EXERCISE REQUIREMENTS:
Everything from the line with "Terms & Conditions (212, 2539)" to the final line of the records should be reproduced word for word, with both of those lines kept.

**** INFORMATION GIVEN ****

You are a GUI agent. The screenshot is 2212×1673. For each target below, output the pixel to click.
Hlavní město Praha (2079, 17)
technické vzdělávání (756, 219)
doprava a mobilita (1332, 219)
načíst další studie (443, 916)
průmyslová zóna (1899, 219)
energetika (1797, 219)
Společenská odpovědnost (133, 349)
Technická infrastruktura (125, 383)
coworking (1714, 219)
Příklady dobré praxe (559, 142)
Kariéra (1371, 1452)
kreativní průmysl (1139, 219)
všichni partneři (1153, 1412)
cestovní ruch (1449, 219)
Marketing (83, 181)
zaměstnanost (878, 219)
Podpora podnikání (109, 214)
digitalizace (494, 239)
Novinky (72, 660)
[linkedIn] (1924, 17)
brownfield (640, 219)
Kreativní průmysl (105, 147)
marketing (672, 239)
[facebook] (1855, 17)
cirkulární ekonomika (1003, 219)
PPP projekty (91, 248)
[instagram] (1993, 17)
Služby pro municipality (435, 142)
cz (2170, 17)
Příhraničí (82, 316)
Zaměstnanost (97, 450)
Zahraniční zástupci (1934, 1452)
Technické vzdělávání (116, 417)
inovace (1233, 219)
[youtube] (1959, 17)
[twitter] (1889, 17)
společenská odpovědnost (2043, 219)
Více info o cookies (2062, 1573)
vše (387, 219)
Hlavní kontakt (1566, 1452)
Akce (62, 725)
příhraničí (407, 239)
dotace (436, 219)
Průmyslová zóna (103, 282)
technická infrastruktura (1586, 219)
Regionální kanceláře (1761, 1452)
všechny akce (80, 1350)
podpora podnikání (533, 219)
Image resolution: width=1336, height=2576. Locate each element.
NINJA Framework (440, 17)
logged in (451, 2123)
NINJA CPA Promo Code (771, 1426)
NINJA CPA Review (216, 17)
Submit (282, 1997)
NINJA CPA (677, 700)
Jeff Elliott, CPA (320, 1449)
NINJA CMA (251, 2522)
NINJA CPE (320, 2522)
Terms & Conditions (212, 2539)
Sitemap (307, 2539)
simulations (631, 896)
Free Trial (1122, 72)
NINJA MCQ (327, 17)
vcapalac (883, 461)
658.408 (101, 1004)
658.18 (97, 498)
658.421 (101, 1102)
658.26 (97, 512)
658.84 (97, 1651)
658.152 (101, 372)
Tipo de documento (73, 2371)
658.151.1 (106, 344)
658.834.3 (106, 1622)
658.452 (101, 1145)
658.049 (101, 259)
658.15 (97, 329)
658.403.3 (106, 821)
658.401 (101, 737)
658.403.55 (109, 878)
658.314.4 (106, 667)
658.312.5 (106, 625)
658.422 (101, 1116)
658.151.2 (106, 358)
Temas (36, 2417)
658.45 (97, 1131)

****

RESPONSE BELOW:
Terms & Conditions (212, 2539)
Sitemap (307, 2539)
simulations (631, 896)
Free Trial (1122, 72)
NINJA MCQ (327, 17)
vcapalac (883, 461)
658.408 (101, 1004)
658.18 (97, 498)
658.421 (101, 1102)
658.26 (97, 512)
658.84 (97, 1651)
658.152 (101, 372)
Tipo de documento (73, 2371)
658.151.1 (106, 344)
658.834.3 (106, 1622)
658.452 (101, 1145)
658.049 (101, 259)
658.15 (97, 329)
658.403.3 (106, 821)
658.401 (101, 737)
658.403.55 (109, 878)
658.314.4 (106, 667)
658.312.5 (106, 625)
658.422 (101, 1116)
658.151.2 (106, 358)
Temas (36, 2417)
658.45 (97, 1131)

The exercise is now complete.